How-To

Researchers Generate Realistic Images from Text

Researchers at Google have demonstrated a new technique that generates photo-realistic images from arbitrary text. The technique is implemented in a system called Imagen ("image generation") that combines image diffusion generation with text transformer architecture language understanding. The Imagen system is described in a May 2022 research paper titled, "Photorealistic Text-to-Image Diffusion Models with Deep Language Understanding."

The idea is best explained by a few examples. Figure 1 shows three artificially generated images from text captions. The three captions are:

  1. "A transparent sculpture of a duck made out of glass. The sculpture is in front of a painting of a landscape."
  2. "A marble statue of a Koala DJ in front of a marble statue of a turntable. The Koala is wearing large marble headphones."
  3. "A giant cobra snake on a farm. The snake is made out of corn."

The generated images are not mere composites of existing images; the generated images are created from scratch, pixel by pixel. The results are quite remarkable.

Figure 1: Three examples of images created by the Imagen system.
[Click on image for larger view.] Figure 1: Three examples of images created by the Imagen system. (source: Google).

Image Generation Using Diffusion
There are several techniques to generate images. One of the first breakthrough techniques used was a deep neural variational autoencoder (VAE). VAEs were introduced in 2013. VAEs are relatively simple to implement, but in general the images produced by VAEs can be identified by humans as artificial.

A technique using deep neural generative adversarial network (GAN) was developed in 2014. GANs can produce very realistic images but implementing a GAN is extremely difficult.

A technique to create images called diffusion generation was proposed in 2015 and perfected in 2021. The images produced by a diffusion system are often state-of-art and cannot be distinguished from real photo images.

Diffusion works by taking a low-resolution image and builds a corresponding high-resolution image from pure noise. The model is trained on an image corruption process in which noise is progressively added to a high-resolution image until only pure noise remains. It then learns to reverse this process, beginning from pure noise and progressively removing noise to reach a target distribution through the guidance of the input low-resolution image. The idea is illustrated in Figure 2.

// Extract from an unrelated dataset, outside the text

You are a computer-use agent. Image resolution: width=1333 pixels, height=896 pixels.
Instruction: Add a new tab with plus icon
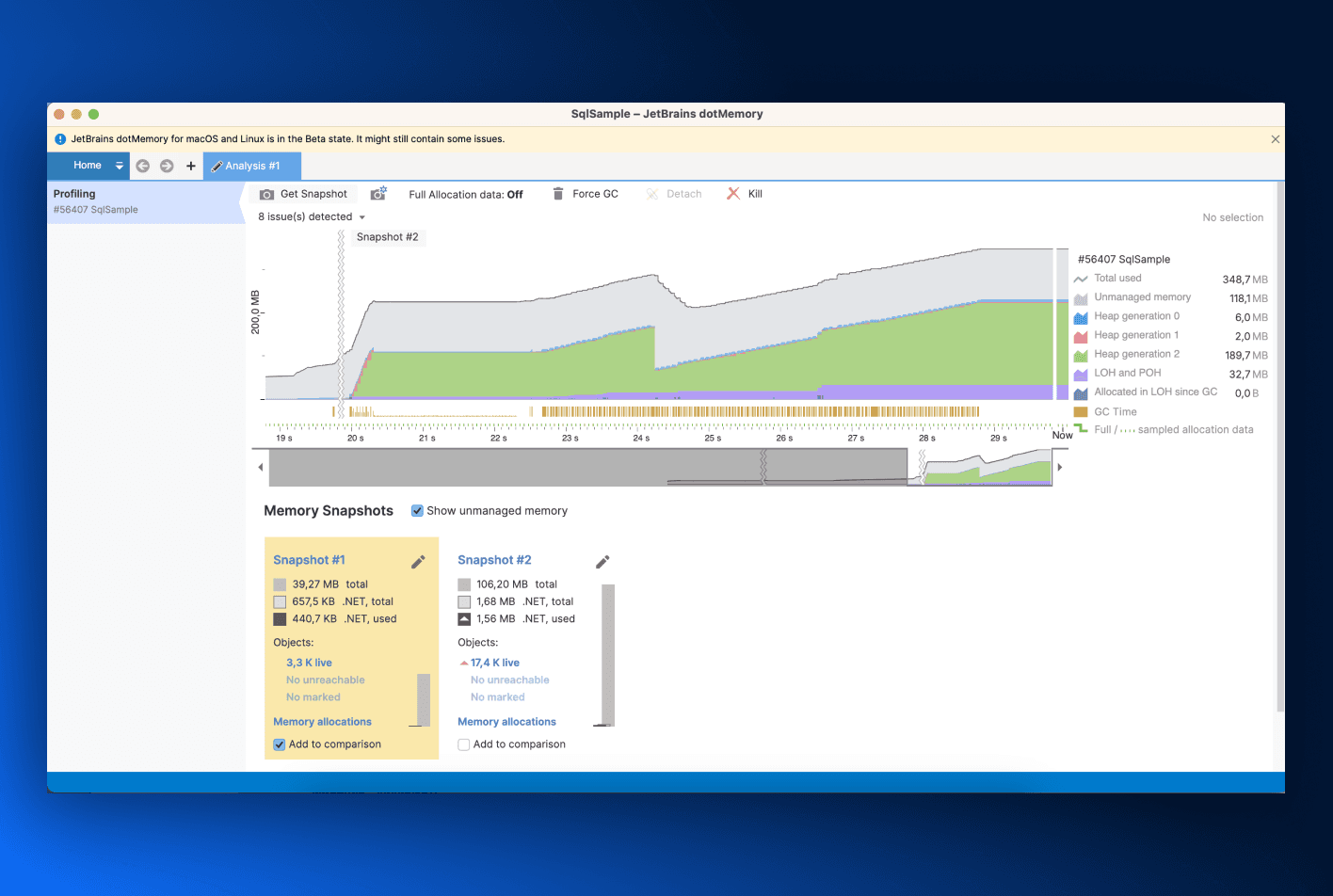coord(191,166)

Figure 2: Image generation using diffusion. A low-resolution image source (left) is reduced to noise. The diffusion system learns to reconstruct the image from noise. The result is a high-quality reproduction (right).
[Click on image for larger view.] Figure 2: Image generation using diffusion. A low-resolution image source (left) is reduced to noise. The diffusion system learns to reconstruct the image from noise. The result is a high-quality reproduction (right). (source: Google).

Natural Language Understanding Using Transformer Architecture
The Imagen system accepts as input a text caption in free form natural language. The part of the system that interprets the text input uses transformer architecture (TA). TA systems were introduced in 2017 and have revolutionized natural language systems. TA systems are complex and huge, often with billions of numeric parameters. TA systems are typically trained on a massive dataset, for example, the entire text of all of Wikipedia. The diagram in Figure 3 is one example of a transformer architecture system with PyTorch library code snippets.

Figure 3: Part of a Transformer Architecture System.
[Click on image for larger view.] Figure 3: Part of a Transformer Architecture System.

What Does It Mean?
Image generation systems like Imagen and inevitable successors raise interesting ethical questions because there are clearly ways that realistic fake images can be misused. And Imagen relies on TA text encoders trained on raw uncurated web-scale data, and so the system inherits the biases and limitations common to all large language models.

The Pure AI editors spoke to Dr. James McCaffrey from Microsoft Research. McCaffrey has extensive experience working with image generation systems and natural language systems. He commented, "The images produced by the Imagen system are very impressive, and in my opinion represent a significant step forward in image generation state of the art."

McCaffrey added, "I suspect that sophisticated text-to-image systems like Imagen may have several unexpected consequences. For example, there could be both positive and negative impacts on freelance artists and photographers."

McCaffrey also noted, "The ability to create fake images that can fool humans likely means it will become increasingly important to the develop machine learning security systems that can distinguish real images from fake images."